Difficile de ne pas entendre dès l'introduction la fameuse énergie scénique qui caractérise l'artiste. Comme dit un de ses blockbusters, il se lâche ! « Dingue, dingue, dingue », « C'est ma terre », « J'ai laissé ». Il déroule son répertoire qui bénéficie ici d'arrangements très soignés. De quoi compenser la faiblesse de certains textes, qui passent moins bien en concert dont « Nature ».
Mention spéciale à la version live de « On s'attache » qui se termine en scène de western. « Mon père spirituel » prend toute sa dimension accompagné d'une troupe gospel. « Belle demoiselle » est revisité pour un approche plus sobre. Le public venu se trémousser en redemande face à un artiste présent. « Pourquoi c'est beau » et ses ch?urs africains participent aussi à la communion.
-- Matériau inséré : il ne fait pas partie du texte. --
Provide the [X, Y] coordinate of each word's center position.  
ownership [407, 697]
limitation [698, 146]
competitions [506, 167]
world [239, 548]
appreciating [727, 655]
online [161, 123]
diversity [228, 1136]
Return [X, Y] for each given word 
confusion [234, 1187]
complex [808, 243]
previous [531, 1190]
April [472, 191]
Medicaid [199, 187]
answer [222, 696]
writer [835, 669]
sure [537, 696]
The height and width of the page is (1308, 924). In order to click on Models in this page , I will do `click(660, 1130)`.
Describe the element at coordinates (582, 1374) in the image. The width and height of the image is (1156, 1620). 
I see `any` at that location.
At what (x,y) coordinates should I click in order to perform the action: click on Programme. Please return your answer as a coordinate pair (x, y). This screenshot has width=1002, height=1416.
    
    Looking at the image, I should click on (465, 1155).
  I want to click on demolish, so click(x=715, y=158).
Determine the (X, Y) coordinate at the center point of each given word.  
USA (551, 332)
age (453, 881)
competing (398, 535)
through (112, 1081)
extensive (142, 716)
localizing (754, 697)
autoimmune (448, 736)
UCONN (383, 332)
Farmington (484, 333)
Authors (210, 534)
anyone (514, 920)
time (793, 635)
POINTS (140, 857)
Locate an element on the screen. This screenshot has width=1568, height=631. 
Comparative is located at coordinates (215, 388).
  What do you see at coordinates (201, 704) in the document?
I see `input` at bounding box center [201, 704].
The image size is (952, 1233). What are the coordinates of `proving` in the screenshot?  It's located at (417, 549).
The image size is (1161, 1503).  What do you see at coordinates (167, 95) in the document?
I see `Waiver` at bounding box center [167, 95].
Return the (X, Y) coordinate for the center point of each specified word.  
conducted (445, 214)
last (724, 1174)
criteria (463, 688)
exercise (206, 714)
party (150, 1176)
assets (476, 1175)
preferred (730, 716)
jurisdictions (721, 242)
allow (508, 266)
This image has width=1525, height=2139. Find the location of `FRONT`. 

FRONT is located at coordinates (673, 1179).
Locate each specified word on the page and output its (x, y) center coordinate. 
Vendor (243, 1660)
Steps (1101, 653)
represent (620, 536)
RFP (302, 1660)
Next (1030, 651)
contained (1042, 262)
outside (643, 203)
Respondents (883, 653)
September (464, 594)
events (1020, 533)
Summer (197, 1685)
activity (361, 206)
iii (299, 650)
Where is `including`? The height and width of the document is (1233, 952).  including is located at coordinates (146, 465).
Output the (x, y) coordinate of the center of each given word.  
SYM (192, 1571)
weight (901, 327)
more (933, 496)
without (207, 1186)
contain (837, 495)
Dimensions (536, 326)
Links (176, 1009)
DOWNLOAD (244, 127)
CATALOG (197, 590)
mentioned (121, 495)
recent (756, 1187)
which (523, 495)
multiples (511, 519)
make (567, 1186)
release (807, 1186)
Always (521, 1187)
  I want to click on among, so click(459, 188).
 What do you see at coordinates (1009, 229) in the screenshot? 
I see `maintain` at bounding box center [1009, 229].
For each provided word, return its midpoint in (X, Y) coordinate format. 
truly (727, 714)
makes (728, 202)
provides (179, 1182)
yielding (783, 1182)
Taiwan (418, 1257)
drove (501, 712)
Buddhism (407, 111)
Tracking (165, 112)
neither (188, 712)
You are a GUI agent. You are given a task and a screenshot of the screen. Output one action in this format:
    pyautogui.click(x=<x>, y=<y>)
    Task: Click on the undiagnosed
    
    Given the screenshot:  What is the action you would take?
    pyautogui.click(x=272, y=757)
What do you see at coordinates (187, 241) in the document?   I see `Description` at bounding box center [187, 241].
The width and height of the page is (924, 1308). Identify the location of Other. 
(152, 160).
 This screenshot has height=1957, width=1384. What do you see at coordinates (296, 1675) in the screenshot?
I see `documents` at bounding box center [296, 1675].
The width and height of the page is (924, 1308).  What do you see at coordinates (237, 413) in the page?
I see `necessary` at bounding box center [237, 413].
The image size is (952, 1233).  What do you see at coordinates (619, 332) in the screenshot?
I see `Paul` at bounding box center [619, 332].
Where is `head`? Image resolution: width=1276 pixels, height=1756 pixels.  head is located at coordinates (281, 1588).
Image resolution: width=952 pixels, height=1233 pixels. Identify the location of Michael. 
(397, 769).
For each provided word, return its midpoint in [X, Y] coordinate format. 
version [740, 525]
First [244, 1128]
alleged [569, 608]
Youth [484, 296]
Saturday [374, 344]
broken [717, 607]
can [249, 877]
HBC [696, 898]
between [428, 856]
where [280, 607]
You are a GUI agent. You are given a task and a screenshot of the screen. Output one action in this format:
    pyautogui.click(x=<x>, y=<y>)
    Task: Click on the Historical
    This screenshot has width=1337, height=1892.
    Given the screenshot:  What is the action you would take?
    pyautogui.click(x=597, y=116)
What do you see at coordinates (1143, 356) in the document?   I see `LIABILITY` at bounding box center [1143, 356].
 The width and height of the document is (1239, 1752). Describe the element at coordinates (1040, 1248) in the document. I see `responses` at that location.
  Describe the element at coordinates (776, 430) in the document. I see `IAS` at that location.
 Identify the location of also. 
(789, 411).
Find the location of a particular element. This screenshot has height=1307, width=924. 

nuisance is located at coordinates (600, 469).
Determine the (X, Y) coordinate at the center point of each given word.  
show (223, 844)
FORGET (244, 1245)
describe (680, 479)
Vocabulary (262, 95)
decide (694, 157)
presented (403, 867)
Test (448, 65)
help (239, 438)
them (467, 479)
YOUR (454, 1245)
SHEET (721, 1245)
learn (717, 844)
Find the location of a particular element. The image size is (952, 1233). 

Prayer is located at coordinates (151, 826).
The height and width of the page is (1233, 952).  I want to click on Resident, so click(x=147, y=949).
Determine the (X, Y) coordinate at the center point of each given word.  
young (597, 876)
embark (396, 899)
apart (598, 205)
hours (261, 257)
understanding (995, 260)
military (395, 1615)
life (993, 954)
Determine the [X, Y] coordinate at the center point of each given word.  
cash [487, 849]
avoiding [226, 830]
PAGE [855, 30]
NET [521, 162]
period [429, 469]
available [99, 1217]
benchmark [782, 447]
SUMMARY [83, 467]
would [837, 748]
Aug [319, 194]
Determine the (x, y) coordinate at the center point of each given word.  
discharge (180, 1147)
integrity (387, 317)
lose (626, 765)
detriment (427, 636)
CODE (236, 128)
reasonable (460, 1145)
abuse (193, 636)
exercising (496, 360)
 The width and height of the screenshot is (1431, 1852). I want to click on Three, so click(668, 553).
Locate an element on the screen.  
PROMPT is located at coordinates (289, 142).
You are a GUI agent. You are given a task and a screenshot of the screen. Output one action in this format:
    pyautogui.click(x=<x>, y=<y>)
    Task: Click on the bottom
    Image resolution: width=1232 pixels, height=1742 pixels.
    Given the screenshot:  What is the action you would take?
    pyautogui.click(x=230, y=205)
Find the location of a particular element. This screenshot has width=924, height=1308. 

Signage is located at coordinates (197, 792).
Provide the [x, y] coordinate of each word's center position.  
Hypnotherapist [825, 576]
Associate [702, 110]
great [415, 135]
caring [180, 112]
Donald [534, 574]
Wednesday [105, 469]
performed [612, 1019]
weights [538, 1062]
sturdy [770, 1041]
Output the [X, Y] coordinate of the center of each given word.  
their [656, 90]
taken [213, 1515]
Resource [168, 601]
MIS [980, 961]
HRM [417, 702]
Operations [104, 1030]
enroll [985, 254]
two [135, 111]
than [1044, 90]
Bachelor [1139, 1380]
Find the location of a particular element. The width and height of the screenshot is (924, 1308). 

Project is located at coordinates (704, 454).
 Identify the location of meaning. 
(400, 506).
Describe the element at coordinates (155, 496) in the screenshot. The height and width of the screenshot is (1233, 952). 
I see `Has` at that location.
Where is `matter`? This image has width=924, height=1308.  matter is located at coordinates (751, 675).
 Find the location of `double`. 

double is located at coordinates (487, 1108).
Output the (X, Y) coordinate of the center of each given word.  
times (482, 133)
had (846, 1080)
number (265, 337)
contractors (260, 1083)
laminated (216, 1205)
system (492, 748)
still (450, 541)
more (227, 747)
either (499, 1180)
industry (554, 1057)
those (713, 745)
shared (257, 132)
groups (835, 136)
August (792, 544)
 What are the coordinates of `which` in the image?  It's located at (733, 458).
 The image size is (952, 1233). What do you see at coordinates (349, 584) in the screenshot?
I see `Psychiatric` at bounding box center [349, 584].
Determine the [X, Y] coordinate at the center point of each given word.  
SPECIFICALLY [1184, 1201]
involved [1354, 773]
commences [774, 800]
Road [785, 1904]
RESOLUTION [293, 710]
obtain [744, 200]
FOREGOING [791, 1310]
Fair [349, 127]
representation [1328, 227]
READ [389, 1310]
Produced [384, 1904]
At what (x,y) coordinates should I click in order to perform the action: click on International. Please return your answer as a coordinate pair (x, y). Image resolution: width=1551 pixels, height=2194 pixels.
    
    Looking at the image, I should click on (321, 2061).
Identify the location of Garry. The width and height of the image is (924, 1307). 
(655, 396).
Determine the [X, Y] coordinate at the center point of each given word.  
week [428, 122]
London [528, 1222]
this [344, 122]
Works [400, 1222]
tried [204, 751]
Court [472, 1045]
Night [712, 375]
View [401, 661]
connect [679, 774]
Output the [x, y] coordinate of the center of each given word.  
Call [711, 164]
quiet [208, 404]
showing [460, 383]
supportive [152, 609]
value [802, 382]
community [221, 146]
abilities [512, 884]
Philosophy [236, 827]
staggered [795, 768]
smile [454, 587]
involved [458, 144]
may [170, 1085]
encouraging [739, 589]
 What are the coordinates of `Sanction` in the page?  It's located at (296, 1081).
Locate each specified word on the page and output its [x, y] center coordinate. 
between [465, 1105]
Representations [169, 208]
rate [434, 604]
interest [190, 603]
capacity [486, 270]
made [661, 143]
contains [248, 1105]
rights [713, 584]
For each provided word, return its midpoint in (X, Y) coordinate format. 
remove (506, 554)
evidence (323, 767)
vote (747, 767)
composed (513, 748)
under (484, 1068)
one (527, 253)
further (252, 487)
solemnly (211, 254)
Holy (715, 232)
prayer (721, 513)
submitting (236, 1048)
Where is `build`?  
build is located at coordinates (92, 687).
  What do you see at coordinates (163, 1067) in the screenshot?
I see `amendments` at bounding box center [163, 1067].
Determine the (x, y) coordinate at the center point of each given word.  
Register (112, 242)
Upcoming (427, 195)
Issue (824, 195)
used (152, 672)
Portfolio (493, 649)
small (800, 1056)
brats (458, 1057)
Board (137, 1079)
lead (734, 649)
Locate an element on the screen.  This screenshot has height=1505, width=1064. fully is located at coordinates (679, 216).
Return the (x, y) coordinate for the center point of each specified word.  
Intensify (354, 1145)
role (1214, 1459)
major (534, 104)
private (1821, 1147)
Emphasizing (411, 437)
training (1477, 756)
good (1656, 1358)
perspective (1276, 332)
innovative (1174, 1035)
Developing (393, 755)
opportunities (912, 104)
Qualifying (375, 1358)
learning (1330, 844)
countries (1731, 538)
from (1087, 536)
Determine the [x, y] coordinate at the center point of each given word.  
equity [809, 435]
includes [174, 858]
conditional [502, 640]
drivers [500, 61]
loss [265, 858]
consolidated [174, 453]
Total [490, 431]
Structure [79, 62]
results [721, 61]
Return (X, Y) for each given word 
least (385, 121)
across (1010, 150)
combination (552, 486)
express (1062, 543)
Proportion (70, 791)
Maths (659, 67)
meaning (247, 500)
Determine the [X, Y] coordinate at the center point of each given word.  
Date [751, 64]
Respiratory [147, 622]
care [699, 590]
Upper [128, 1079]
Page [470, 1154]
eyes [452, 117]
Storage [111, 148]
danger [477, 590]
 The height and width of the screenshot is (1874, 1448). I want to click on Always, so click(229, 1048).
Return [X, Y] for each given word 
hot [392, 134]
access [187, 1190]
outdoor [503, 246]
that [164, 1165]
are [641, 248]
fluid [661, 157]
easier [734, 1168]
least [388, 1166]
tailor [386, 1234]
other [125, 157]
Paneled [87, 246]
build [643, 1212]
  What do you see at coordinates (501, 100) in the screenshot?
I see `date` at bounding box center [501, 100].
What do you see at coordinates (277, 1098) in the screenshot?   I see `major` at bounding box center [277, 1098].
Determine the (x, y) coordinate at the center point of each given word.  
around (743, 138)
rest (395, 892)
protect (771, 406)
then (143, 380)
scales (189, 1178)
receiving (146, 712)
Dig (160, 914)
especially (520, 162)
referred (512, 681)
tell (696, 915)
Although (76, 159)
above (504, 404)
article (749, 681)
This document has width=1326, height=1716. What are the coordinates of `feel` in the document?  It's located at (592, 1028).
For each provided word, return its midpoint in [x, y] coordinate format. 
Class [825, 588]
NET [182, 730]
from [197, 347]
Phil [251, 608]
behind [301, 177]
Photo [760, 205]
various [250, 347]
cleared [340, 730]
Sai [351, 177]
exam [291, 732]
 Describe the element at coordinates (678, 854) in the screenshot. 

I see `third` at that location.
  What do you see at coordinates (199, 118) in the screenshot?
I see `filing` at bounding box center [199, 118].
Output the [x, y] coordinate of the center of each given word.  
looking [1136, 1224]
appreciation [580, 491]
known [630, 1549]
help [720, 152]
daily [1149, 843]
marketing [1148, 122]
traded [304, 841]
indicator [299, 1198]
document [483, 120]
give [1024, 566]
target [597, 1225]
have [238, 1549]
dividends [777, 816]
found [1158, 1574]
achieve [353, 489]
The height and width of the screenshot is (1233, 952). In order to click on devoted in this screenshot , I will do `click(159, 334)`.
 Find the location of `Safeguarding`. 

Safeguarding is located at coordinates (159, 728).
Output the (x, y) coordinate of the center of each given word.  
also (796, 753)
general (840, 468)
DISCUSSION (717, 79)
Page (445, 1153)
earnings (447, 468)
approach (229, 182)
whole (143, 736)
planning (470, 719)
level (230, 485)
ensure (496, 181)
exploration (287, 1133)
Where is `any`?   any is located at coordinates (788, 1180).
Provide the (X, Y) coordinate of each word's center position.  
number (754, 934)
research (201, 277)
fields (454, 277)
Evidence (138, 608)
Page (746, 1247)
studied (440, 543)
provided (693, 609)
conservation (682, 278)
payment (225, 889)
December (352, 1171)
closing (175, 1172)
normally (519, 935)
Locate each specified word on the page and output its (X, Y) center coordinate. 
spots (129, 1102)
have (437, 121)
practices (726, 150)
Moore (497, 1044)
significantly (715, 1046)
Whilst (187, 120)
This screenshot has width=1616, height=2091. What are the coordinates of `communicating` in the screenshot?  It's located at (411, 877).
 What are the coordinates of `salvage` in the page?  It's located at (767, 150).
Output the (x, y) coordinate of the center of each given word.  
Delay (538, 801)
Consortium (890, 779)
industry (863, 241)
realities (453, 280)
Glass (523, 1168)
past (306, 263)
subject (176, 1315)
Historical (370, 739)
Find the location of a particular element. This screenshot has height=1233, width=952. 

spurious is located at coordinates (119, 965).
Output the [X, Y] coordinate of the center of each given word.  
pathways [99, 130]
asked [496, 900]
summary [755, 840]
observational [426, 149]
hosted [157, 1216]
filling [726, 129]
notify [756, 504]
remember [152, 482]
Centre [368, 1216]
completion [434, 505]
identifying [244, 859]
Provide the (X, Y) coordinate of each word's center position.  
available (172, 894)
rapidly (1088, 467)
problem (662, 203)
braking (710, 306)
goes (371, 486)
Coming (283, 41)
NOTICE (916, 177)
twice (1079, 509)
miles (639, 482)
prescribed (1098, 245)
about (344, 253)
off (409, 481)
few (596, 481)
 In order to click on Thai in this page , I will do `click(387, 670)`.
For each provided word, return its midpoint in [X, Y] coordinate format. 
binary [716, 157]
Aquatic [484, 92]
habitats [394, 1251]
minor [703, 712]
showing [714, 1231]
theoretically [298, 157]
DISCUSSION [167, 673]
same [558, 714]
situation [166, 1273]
Cadeau pour les fans, deux bonus, l'inédit sans grande saveur « Un peu de blues », coécrit avec Jean-Jacques Goldman qui annonce ce double live. Téléphone n'en finit plus d'inspirer. Après Patrick Fiori sur son live, c'est au tour de Maé de proposer sa version de « Un autre monde ». Du Maé pur jus, avec une dose de reggae pour une adaptation sautillante. Une autre façon de rêver.